Thin crust is the enemy. Though in this case the unwanted thinness is probably because getting a pie crust to cover a 9″ pie pan is a very different job that stretching it to go up and over the sides of a deep dish 9″ springform. (refer to point#1).

If I was a whiz at three-dimensional geometry I’d tell you how much this change in pastry surface area affected the thickness of my dough, but if I was a geometry whiz I probably wouldn’t have ended up in this situation.

Also, thin pie crust gets soggy and lame.

4. Read all the directions before you start an action (or 3A – failing that, improvise with panache)

While this goes for any recipe, here it was especially problematic.

Put crumble on a pie. What could be so hard about that?

My baking hubris was to be my undoing.

I put the crumble on the pie before cutting in the butter. I pretty much just poured a pile of sugar and oats onto the pie, and it seeped in every crevasse of the apple mountain like sand through an hourglass before I could scoop it back off.

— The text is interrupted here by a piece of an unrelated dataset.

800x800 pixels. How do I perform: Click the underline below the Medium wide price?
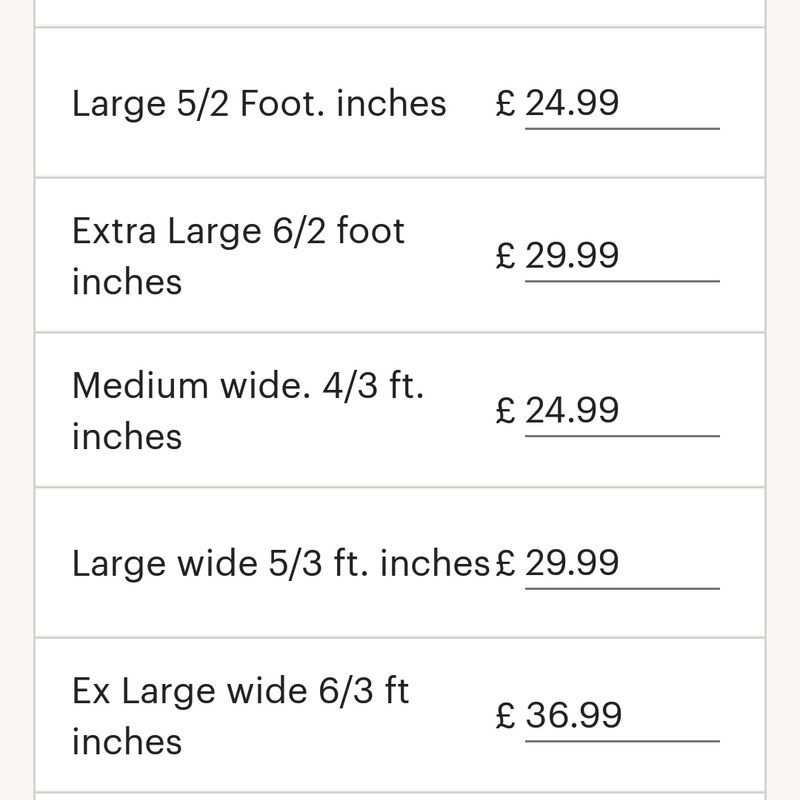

A moment of sheer oversight. To be fair, I was also making a roast beast at the time, so I could be forgiven for absent-mindedness. And of all the things to screw up in a roast dinner, pouring a pile of sugar and oats on a pie is a minor failing indeed.

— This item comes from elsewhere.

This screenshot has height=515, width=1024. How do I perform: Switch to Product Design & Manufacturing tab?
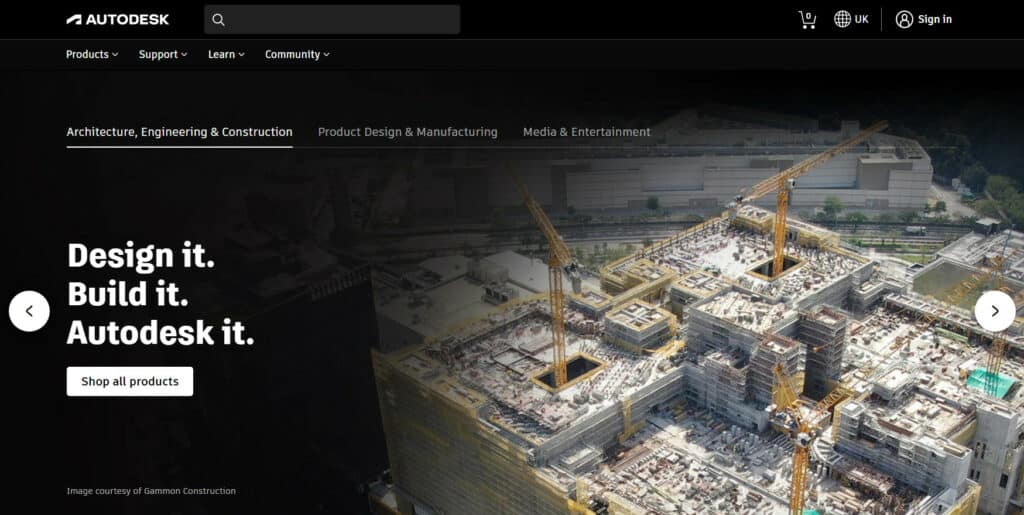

I will say however, that dotting the top of a pie with lumps of butter as you would roast vegetables (which seemed my best option at the time), makes a melty treat I never could have dreamt up even if I had tried.

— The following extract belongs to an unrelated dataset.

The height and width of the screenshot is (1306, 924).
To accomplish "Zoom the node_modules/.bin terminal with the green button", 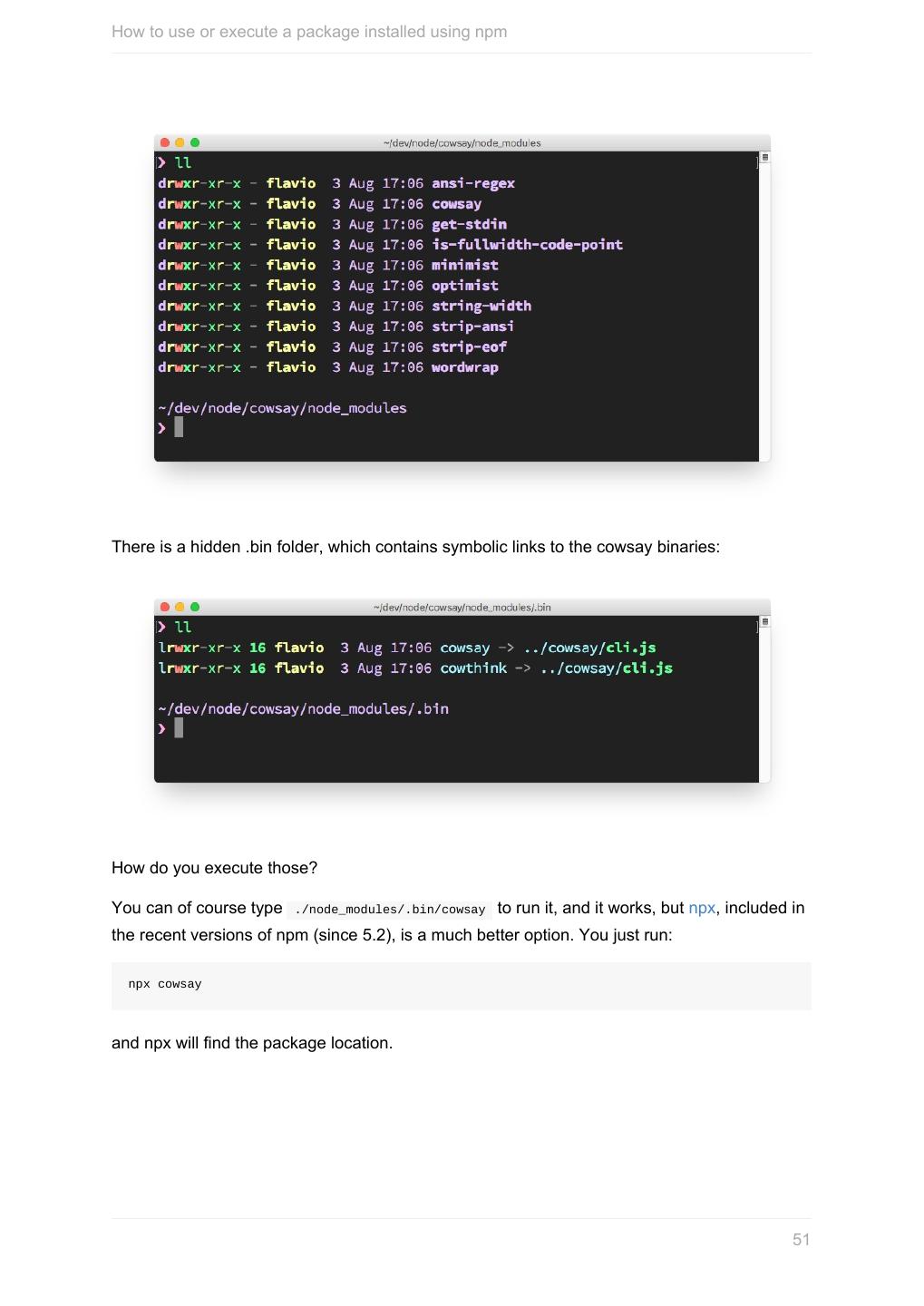I will click(195, 607).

Imagine pie basted in caramel and you’re half way there. It was literally ambrosial.

5. Let it cool down

Sure, you want to stick your face right in the pie the second it comes out of the oven. It smells so good! It bubbles so enticingly!

Even if you suffer second degree burns for your efforts, it will seem worth while. We all know that pain.

But hear me now; if you rupture the structural integrity of your lovely pastry shell the gooey insides will run all over the place, making the seconds and thirds you’ll be having later much harder to serve in tact. Or scoop with fingers. Let it congeal a little. You’ll thank me for it.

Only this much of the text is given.